> Work required: Go to the line in the entries below that holds "Open the Find options dropdown" and repeat exactly from there through the line that holds "This screenshot has", inclusive.

(Saved data entries)
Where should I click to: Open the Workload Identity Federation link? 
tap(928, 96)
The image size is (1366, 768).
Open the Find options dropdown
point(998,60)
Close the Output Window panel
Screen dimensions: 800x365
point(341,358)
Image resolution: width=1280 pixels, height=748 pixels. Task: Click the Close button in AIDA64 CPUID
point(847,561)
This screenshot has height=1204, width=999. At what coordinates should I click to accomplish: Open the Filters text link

--

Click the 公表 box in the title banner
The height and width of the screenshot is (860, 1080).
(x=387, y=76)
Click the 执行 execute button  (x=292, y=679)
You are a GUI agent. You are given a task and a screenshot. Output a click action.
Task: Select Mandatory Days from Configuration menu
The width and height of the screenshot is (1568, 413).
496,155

> Problem solution:
Open the Find options dropdown
point(998,60)
Close the Output Window panel
Screen dimensions: 800x365
point(341,358)
Image resolution: width=1280 pixels, height=748 pixels. Task: Click the Close button in AIDA64 CPUID
point(847,561)
This screenshot has height=1204, width=999. At what coordinates should I click to accomplish: Open the Filters text link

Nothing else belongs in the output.